__YOUR TASK__
Could you repeat, word for word, the part of the items below that opens with the line containing "Choose the affiliation" and closes with the line containing "tap(180, 114)", leaving the pictures out?

__INPUT DATA__
_____

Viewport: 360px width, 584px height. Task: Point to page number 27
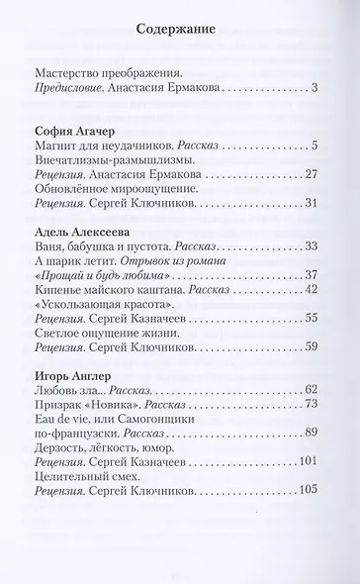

_____

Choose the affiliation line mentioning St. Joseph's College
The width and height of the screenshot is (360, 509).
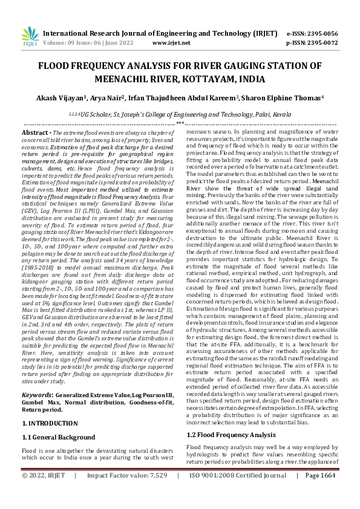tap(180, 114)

_____

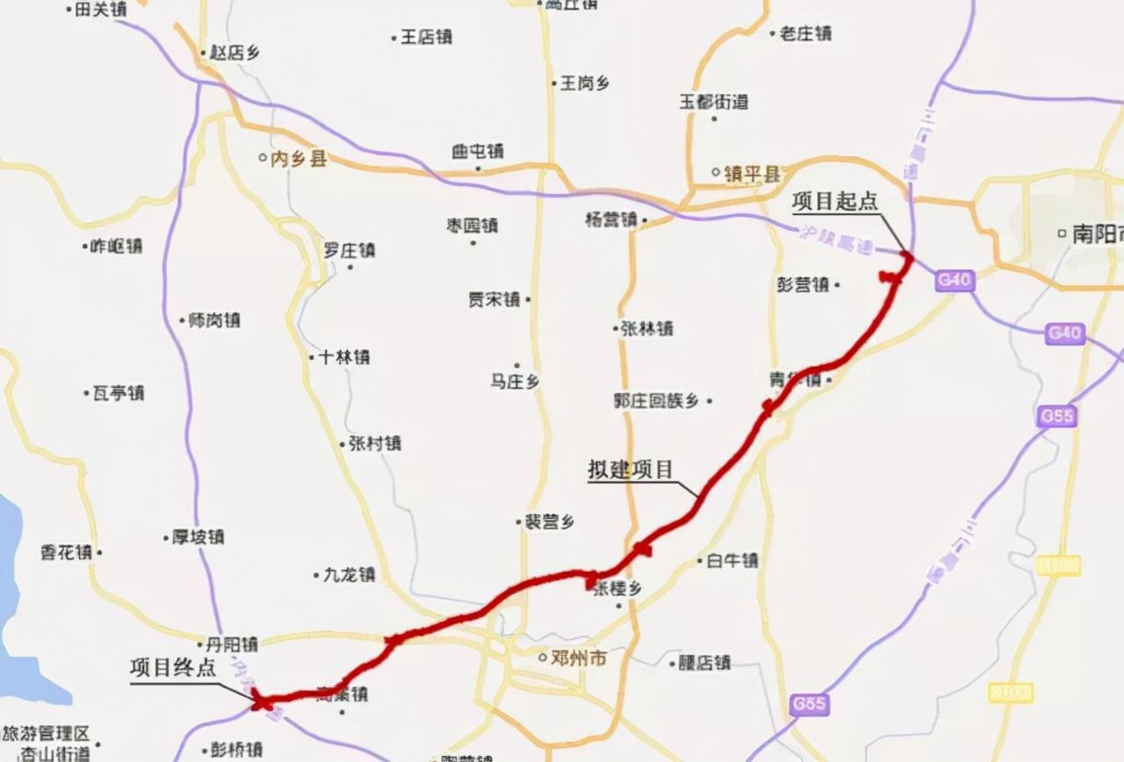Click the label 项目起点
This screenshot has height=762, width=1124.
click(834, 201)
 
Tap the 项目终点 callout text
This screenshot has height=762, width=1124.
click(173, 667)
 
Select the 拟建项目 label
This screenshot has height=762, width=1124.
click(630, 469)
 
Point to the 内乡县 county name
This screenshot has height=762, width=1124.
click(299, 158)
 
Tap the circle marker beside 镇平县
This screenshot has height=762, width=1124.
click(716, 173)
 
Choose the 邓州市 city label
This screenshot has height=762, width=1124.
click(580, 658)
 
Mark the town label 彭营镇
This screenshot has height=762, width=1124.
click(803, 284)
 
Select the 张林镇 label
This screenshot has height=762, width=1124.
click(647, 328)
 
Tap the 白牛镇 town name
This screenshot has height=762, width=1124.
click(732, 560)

_____

__WRITTEN ANSWER__
Choose the affiliation line mentioning St. Joseph's College
The width and height of the screenshot is (360, 509).
tap(180, 114)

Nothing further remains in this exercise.